**REQUIRED ACTIONS:**
A) In the code review thread, why was the cost value switched from an int to a float?
B) Summarize the code review thread in two sentences.
C) Extend the code review thread past its final reply, adding further review comments and responses in the same format.

**ARTICLE:**

Thomas Tauber-Marshall has posted comments on this change.

Change subject: IMPALA-2805: Order conjuncts based on selectivity and cost
......................................................................


Patch Set 13:

(20 comments)

Updated to the latest review and discussion. Currently running perf tests and 
I'll post the results when I get them. Still need to write more functional 
tests, but I'd rather wait to be sure we are happy with our cost model before 
doing that.

http://gerrit.cloudera.org:8080/#/c/2598/13/fe/src/main/java/com/cloudera/impala/analysis/CaseExpr.java
File fe/src/main/java/com/cloudera/impala/analysis/CaseExpr.java:

Line 328:     // Compute costas the sum of evaluating all of the WHEN exprs, 
plus
> typo: costas
Done


http://gerrit.cloudera.org:8080/#/c/2598/13/fe/src/main/java/com/cloudera/impala/analysis/CastExpr.java
File fe/src/main/java/com/cloudera/impala/analysis/CastExpr.java:

Line 205:     if (getChild(0).hasCost()) evalCost_ = getChild(0).getCost() + 
CAST_COST;
> can't this go in analyze() below? then you can remove the extra cost comput
Done


http://gerrit.cloudera.org:8080/#/c/2598/13/fe/src/main/java/com/cloudera/impala/analysis/ExistsPredicate.java
File fe/src/main/java/com/cloudera/impala/analysis/ExistsPredicate.java:

Line 60:     if (getChild(0).hasCost()) evalCost_ = getChild(0).getCost() + 
EXISTS_COST;
> remove
Done


http://gerrit.cloudera.org:8080/#/c/2598/13/fe/src/main/java/com/cloudera/impala/analysis/Expr.java
File fe/src/main/java/com/cloudera/impala/analysis/Expr.java:

Line 76:   public final static float EXISTS_COST = 1;
> Remove because EXISTS is rewritten into a join or rejected.
Done


Line 187:   // its children. Set during analysis. Set to -1 if the cost could 
not be estimated.
> Are we really setting the cost to -1 in cases where the cost could not be e
I updated the comment to  (hopefully) clarify this.


Line 1236:   protected int getChildCosts() {
> Is cost supposed to be an int or a float? You sometimes use int and sometim
I had originally used int, but Marcel pointed out that float would leave us 
more flexibility in the future, eg. if we start basing cost values off of a 
benchmark. I just missed this spot when refactoring everything to use floats.

**PROVIDED RECORDS:**
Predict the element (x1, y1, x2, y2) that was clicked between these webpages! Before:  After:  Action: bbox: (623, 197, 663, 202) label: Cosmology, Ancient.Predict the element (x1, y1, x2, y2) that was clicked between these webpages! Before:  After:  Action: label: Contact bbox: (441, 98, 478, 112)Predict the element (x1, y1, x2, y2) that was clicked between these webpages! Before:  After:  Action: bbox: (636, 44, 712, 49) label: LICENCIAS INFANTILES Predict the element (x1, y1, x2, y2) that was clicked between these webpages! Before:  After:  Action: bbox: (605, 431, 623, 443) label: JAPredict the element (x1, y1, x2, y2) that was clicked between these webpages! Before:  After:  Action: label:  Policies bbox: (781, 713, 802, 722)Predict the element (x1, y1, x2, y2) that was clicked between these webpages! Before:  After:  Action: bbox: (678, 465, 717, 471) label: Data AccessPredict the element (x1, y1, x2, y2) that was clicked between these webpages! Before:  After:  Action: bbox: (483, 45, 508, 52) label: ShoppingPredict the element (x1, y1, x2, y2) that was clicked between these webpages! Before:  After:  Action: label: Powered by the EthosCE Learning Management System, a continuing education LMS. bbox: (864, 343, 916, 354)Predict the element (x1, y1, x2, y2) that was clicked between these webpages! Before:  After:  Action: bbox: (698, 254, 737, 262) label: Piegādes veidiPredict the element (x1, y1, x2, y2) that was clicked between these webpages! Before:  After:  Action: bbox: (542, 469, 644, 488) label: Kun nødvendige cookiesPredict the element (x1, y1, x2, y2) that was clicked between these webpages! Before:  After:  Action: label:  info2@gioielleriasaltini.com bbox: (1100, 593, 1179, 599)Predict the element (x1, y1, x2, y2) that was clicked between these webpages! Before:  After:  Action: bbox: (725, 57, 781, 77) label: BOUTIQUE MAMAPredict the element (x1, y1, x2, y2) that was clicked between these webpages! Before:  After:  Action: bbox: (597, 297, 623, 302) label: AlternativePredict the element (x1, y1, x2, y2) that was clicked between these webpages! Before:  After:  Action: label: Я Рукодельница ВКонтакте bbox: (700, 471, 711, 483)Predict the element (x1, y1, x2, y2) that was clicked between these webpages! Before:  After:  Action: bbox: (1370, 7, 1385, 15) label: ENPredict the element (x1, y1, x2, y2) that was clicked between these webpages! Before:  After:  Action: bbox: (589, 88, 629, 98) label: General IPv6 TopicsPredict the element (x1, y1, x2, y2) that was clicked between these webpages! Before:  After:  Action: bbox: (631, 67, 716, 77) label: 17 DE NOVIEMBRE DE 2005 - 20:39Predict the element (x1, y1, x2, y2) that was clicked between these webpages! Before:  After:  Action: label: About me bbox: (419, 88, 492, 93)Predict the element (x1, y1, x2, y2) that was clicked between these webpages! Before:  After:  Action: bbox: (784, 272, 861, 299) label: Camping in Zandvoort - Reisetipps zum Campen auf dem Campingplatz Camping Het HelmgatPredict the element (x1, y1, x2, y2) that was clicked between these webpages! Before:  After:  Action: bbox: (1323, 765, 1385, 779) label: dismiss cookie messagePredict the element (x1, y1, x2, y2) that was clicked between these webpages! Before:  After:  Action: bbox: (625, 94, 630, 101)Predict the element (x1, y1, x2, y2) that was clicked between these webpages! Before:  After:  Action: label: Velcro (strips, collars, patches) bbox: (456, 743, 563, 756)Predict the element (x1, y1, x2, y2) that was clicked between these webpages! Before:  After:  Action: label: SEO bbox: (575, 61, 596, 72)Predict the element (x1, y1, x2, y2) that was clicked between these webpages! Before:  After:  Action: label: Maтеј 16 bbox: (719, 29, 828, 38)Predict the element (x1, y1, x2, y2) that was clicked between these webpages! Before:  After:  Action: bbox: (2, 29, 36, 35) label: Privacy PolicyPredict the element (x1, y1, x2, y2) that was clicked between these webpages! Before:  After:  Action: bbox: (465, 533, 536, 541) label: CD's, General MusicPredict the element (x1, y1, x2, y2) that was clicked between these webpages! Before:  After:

**OUTPUTS IN ORDER:**
A) Marcel pointed out that a float would leave more flexibility in the future, for example if cost values start being based on a benchmark.

B) Thomas Tauber-Marshall posted Patch Set 13 of IMPALA-2805, a change that orders conjuncts based on selectivity and cost, and said that perf tests are running and that he will write more functional tests once the cost model is settled. His replies to the reviewers' comments report that he fixed a typo, moved or removed several cost computations, removed EXISTS_COST, clarified a comment about unestimated costs, and explained that int still appeared in one spot he missed when switching costs to float.

C)
Line 1238:     for (Expr child : children_) {
> single line if it fits
Done


http://gerrit.cloudera.org:8080/#/c/2598/13/fe/src/main/java/com/cloudera/impala/planner/AnalyticEvalNode.java
File fe/src/main/java/com/cloudera/impala/planner/AnalyticEvalNode.java:

Line 121:     conjuncts_ = orderConjunctsByCost(conjuncts_);
> replace this with a Preconditions.checkState(conjuncts_.isEmpty()); because
Done


http://gerrit.cloudera.org:8080/#/c/2598/13/fe/src/main/java/com/cloudera/impala/planner/HashJoinNode.java
File fe/src/main/java/com/cloudera/impala/planner/HashJoinNode.java:

Line 102:     eqJoinConjuncts_ = orderConjunctsByCost(eqJoinConjuncts_);
> save a line and just pass in newEqJoinConjuncts here
Done


http://gerrit.cloudera.org:8080/#/c/2598/13/fe/src/main/java/com/cloudera/impala/planner/NestedLoopJoinNode.java
File fe/src/main/java/com/cloudera/impala/planner/NestedLoopJoinNode.java:

Line 70:     eqJoinConjuncts_ = orderConjunctsByCost(eqJoinConjuncts_);
> also order conjuncts_
Done


http://gerrit.cloudera.org:8080/#/c/2598/13/fe/src/main/java/com/cloudera/impala/planner/PlanNode.java
File fe/src/main/java/com/cloudera/impala/planner/PlanNode.java:

Line 406:     conjuncts_ = orderConjunctsByCost(conjuncts_);
> Does this lead to duplicate ordering since we already do the ordering in th
Most of the PlanNodes don't actually end up calling PlanNode::init, and for 
those of them that do call PlanNode::init, I don't have a call to 
orderConjuncts in their own init.

So, I'm fairly sure that this doesn't result in any duplicate ordering.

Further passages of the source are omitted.